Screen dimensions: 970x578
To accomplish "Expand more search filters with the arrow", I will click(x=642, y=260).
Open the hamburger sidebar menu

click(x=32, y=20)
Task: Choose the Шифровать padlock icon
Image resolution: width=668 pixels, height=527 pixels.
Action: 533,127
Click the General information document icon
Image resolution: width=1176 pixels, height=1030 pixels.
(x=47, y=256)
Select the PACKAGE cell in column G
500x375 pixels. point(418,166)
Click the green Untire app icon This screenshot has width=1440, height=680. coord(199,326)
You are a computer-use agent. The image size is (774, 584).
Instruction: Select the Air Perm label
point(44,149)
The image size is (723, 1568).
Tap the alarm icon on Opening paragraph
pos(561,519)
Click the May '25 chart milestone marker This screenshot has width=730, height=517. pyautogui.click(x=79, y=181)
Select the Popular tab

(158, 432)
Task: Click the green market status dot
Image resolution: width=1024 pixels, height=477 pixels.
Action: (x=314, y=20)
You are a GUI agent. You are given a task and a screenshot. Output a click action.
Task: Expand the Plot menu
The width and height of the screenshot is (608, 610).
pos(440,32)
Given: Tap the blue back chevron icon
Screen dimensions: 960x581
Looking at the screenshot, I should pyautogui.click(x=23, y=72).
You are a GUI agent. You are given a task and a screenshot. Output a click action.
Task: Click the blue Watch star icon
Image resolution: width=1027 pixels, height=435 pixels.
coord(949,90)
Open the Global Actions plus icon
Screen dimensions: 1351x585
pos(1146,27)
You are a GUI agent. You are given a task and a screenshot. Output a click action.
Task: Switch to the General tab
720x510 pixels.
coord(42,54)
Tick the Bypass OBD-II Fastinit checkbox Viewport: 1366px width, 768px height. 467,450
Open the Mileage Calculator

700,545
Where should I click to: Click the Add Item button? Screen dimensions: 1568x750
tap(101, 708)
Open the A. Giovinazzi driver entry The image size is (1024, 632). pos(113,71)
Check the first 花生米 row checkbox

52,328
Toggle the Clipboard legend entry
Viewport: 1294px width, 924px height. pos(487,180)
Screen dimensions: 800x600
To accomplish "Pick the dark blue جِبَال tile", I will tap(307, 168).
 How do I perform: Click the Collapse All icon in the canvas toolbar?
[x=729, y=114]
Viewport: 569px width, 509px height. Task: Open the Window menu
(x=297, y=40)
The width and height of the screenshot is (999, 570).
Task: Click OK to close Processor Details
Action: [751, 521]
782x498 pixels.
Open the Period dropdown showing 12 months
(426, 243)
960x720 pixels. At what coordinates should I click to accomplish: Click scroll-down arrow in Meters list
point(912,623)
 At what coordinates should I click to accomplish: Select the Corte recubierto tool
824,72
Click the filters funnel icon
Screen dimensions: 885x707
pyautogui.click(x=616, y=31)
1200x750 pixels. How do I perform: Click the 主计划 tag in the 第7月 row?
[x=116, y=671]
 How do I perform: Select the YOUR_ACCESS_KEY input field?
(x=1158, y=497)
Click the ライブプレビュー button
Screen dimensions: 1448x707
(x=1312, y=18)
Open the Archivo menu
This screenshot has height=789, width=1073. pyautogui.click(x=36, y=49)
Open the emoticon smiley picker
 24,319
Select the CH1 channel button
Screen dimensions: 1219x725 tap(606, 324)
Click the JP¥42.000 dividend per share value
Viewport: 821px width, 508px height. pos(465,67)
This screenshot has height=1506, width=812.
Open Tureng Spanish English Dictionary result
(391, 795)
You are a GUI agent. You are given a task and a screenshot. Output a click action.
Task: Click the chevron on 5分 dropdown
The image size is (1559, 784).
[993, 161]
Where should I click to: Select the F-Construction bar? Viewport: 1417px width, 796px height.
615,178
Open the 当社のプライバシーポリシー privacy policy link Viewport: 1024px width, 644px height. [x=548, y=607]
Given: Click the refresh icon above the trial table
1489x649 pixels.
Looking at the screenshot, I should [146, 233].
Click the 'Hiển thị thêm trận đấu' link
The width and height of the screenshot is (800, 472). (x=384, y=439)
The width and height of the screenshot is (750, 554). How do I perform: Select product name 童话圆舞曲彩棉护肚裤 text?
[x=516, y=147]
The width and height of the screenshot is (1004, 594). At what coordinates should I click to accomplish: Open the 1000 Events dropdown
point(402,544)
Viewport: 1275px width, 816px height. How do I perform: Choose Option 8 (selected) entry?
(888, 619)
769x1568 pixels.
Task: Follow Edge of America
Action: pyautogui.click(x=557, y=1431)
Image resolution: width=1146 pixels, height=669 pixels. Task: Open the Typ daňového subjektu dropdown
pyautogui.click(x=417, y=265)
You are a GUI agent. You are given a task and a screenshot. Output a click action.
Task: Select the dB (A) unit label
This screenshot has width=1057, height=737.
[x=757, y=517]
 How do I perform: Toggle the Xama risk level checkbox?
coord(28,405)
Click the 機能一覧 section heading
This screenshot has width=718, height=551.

=======

PROMPT: Every line in the listing that holds the string "chevron" should be copied out.

WRITTEN SOLUTION:
Given: Tap the blue back chevron icon
Task: Click the chevron on 5分 dropdown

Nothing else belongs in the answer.